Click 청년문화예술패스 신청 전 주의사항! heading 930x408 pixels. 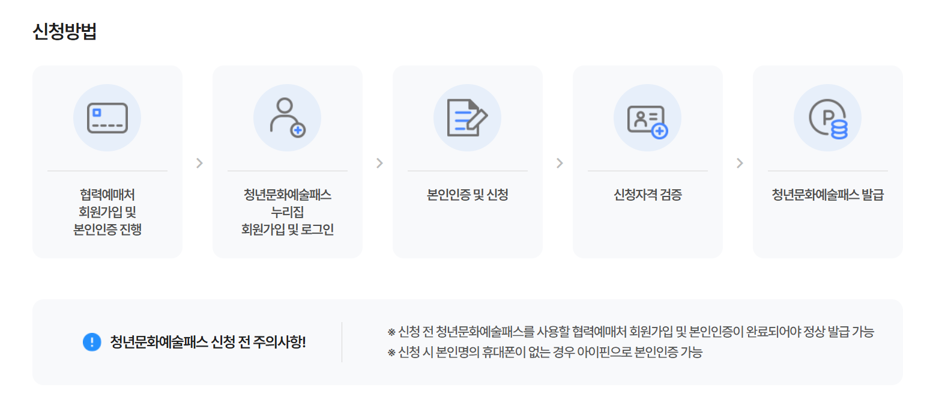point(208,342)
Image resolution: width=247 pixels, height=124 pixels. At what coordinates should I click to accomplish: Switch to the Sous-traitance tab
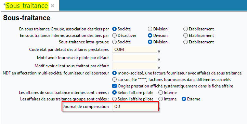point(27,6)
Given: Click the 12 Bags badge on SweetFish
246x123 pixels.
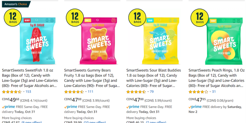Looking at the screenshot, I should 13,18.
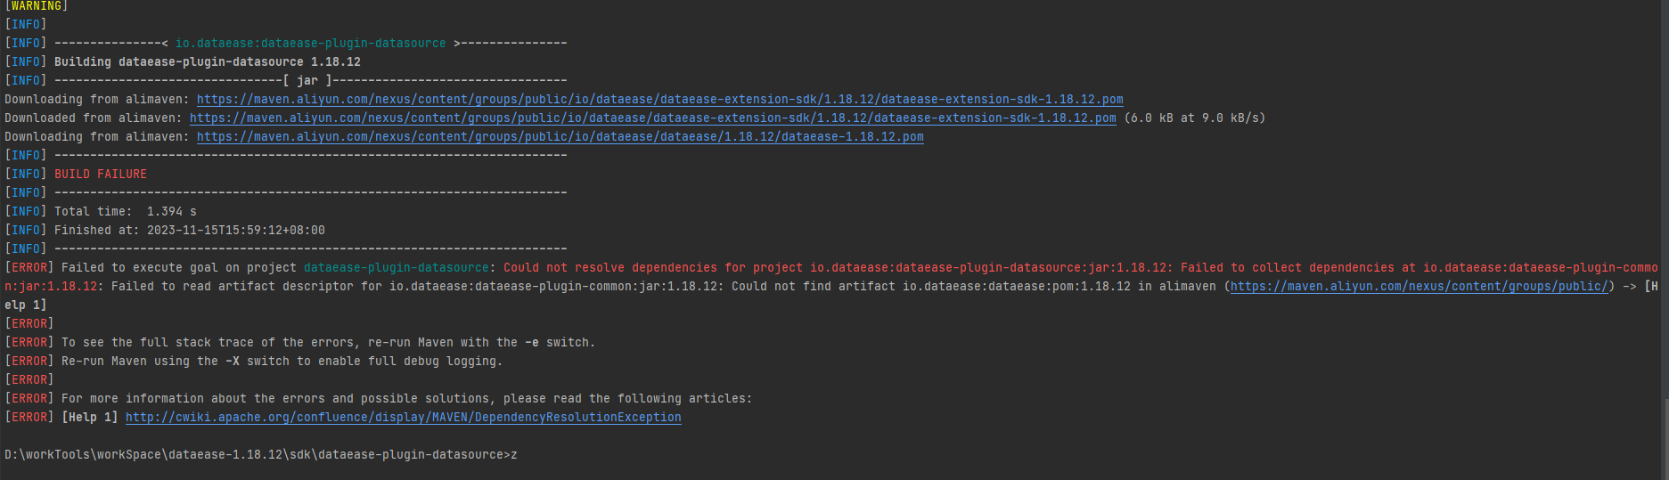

What to work on:
From the line containing "Image resolution: width=247" through the end of the entries, quote each line exactly and nothing else, excluding all pictures.

Task solution:
Image resolution: width=247 pixels, height=124 pixels. At what coordinates should I click to accomplish: Switch to the Sous-traitance tab
point(27,6)
Given: Click the 12 Bags badge on SweetFish
246x123 pixels.
Looking at the screenshot, I should 13,18.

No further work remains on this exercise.